> _Your instructions_: Recast each line of the listing below as a string in a JSON list, with one string per line and no blank lines. Leave the pictures out.

> _Screen grounding listing_:
┏━━

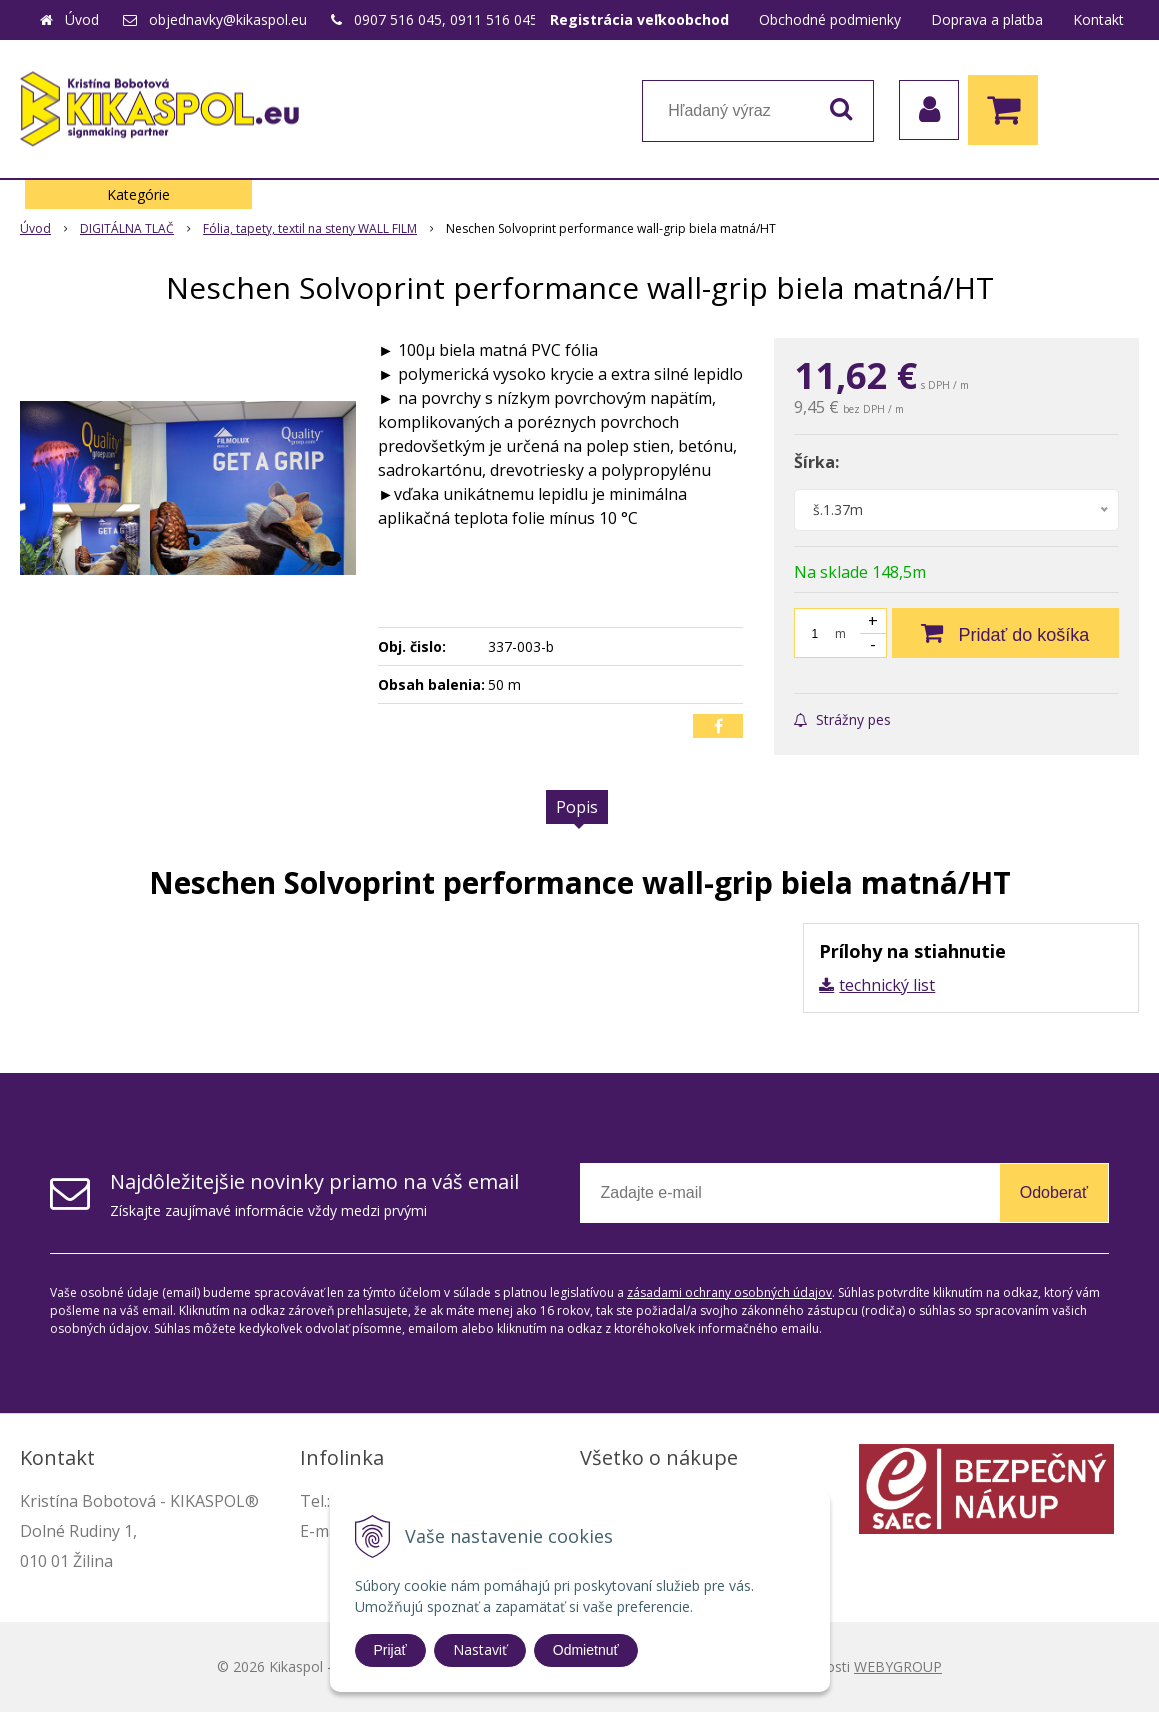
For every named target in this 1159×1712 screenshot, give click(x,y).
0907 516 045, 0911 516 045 (446, 19)
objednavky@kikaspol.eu (228, 19)
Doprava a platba (987, 19)
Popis (577, 807)
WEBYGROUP (898, 1666)
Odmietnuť (586, 1650)
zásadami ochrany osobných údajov (729, 1292)
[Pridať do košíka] (1005, 633)
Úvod (82, 19)
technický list (887, 985)
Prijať (390, 1650)
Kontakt (1098, 19)
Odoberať (1054, 1192)
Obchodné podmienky (830, 19)
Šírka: (816, 462)
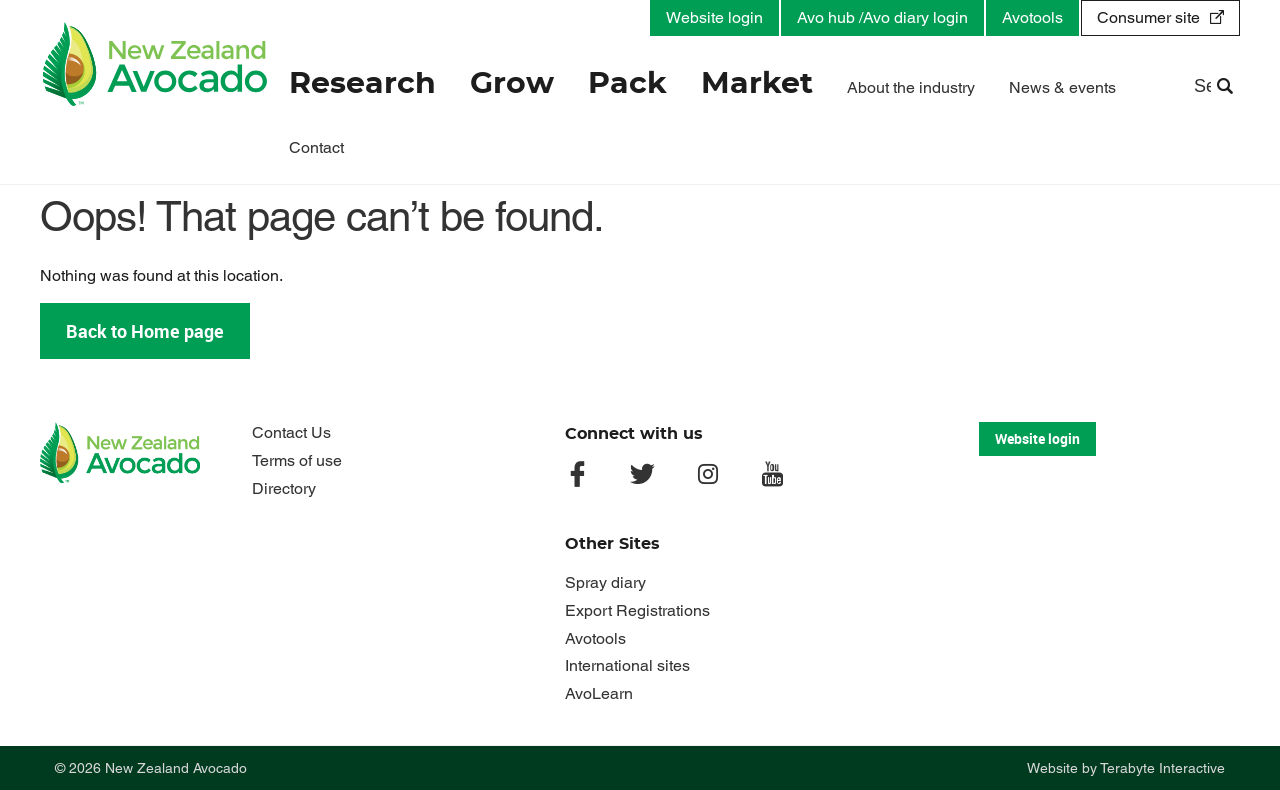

┗━━

> _Complete output_:
[
  "For every named target in this 1159×1712 screenshot, give click(x,y).",
  "0907 516 045, 0911 516 045 (446, 19)",
  "objednavky@kikaspol.eu (228, 19)",
  "Doprava a platba (987, 19)",
  "Popis (577, 807)",
  "WEBYGROUP (898, 1666)",
  "Odmietnuť (586, 1650)",
  "zásadami ochrany osobných údajov (729, 1292)",
  "[Pridať do košíka] (1005, 633)",
  "Úvod (82, 19)",
  "technický list (887, 985)",
  "Prijať (390, 1650)",
  "Kontakt (1098, 19)",
  "Odoberať (1054, 1192)",
  "Obchodné podmienky (830, 19)",
  "Šírka: (816, 462)"
]